Adesso passiamo all’opera del professore Rizzo, guidati dalle parole dell’artista.

Ho realizzato l’installazione ambientale ‘Anatomia del desiderio’ all’interno della Cappella dell’Istituto Italiano di Cultura creandola per questo specifico luogo, è un’opera che vi presento grazie ad un video, breve ma intenso. Nasce dall’idea di trasporre nella materia le sensazioni dei miei viaggi, che sono viaggi dell’anima. Proprio qui a Lisbona, ho raccolto l’essenza dei luoghi a me cari che ho fatto miei strappandone le forme; questi strappi sono diventati pelle, lembi, sindoni che ho impacchettato, legandole come fagotti, per non dimenticare nulla. Sono memorie e realtà di viaggi, uniti da traiettorie fatte da corde di juta, simboli di latitudini e longitudini, tracce dei percorsi affrontati.

Per la prima volta li ho messi tutti assieme a formare una grande unica voce che vuole unire due mondi: la terra dove io abito, la mediterranea Sicilia, Palermo, e l’oceano di Lisbona; finalmente uniti. L’opera prorompe dal desiderio impulsivo di piegare una pelle, eroticamente intesa, un elemento della natura, l’organicità della materia, che sia roccia, vegetazione, che sia il tutto dell’universo. Poi viene un altro desiderio, quello di togliere materia alla materia stessa, renderla immateriale e lasciarla al suo destino, nucleo delle traiettorie che prendono infinite direzioni. Ogni filo di juta diventa una storia che non solo racconta, narra, ma diventa mitologia omerica, diventa Odissea, e ‘Anatomia del desiderio’ è la nuova Itaca, realizzata con lembi di Europa, di Spagna, d’Italia, con Lisbona e di là dall’oceano gli Stati Uniti e New York. 

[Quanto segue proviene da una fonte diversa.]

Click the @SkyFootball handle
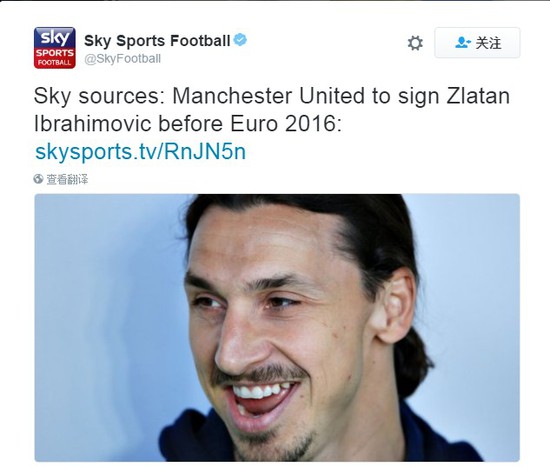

‘Anatomia del desiderio’ ci aiuta a comprendere l’estetica e l’arte del professore Rizzo. L’uomo percepisce una forza universale, il tempo, la forza che sostiene e dà forma alla materia; questa, qualunque essa sia, diventa traccia e frutto del tempo sovraumano. La dimensione dell’uomo si esprime in un segno, un graffio, una danza ma non potrà mai, per gli oggettivi limiti temporali, forgiare l’universo. Per questo motivo il Maestro percorre il mondo alla ricerca delle epifanie del tempo e trovandole, le strappa. Non ruba la materia ma l’espressione delle forze creatrici sulla realtà amorfa, lo fa attraverso il calco e poi in questo getta materia nuova che nulla ha a che vedere con l’espressione di quella forma.

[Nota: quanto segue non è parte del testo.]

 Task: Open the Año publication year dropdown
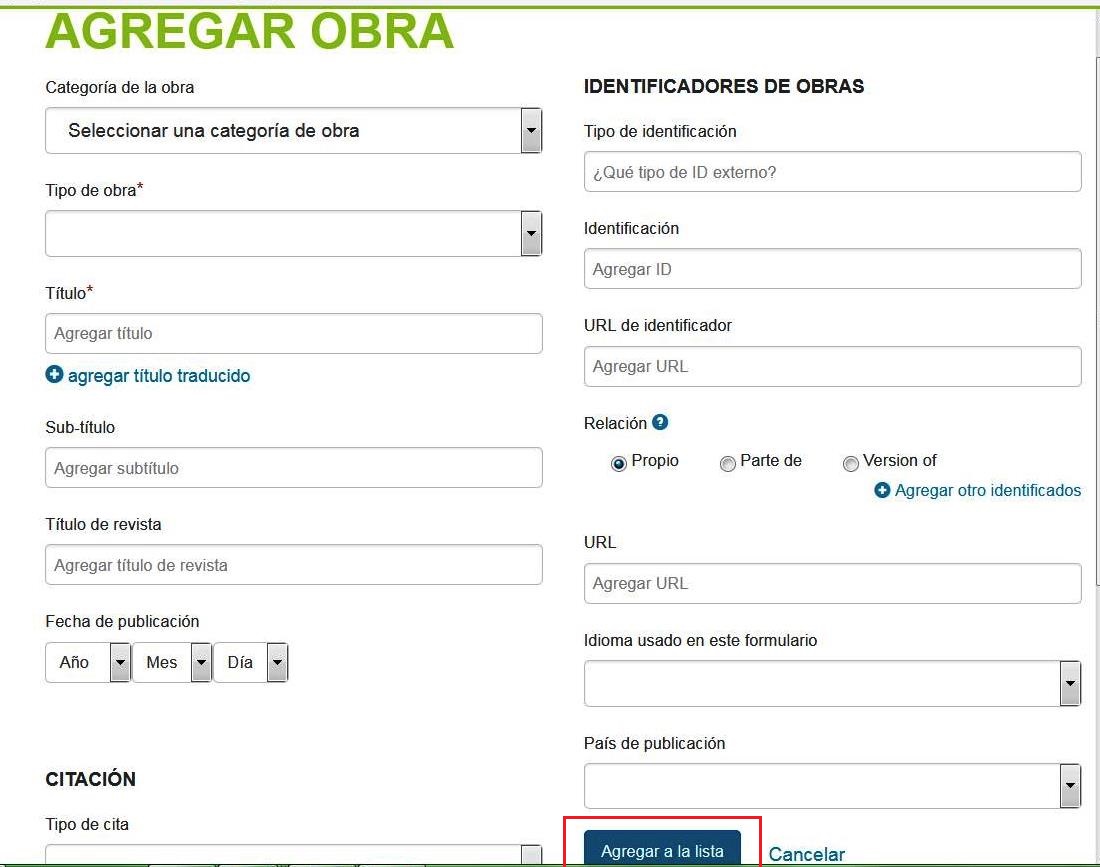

Questa idea platonica, incontrata nella geologia o nel secolare crescere di una pianta, rinnova nell’osservatore la percezione di qualcosa che va oltre l’umano e diventa uranico, mitico, primordiale, eterno. Il cammino del Maestro non è finalizzato, è un continuo peregrinare: i tubi policromi di Forma interiore, opera per One Voice – Change is in Unity presentata nell’articolo EmmeReports, o i fili tesi ed incrociati in ‘Anatomia del desiderio’ diventano i percorsi dell’uomo artista, alla ricerca di frammenti del tempo. Di una cosa, però, non si è ancora parlato perché, pur essendo simbolica, è così connaturata nella mente di Giacomo Rizzo da risultare spontanea: i nodi.

In ‘Anatomia del desiderio’ ogni percorso inizia e finisce con un nodo che lega e si oppone alla fugace banalità della vita umana: in terra e soprattutto in mare, in Sicilia e pure a Lisbona, il nodo si oppone da millenni al caos e all’irrazionale. In tempi lontani, prima che si inventassero gli incastri, legava il fasciame delle barche e si opponeva all’onda; legava il vomere e apriva la terra; legava la vela e catturava il vento.

Se la materia smaterializzata, cioè la forma, diventa l’impronta dell’incommensurabile, se il filo o il tubo sono il cammino della vita, il nodo e lo strappo esprimono la volontà di padroneggiare l’istinto. Il nodo e lo strappo di Giacomo Rizzo sono l’uomo che per un istante blocca l’eterno fluire del tempo.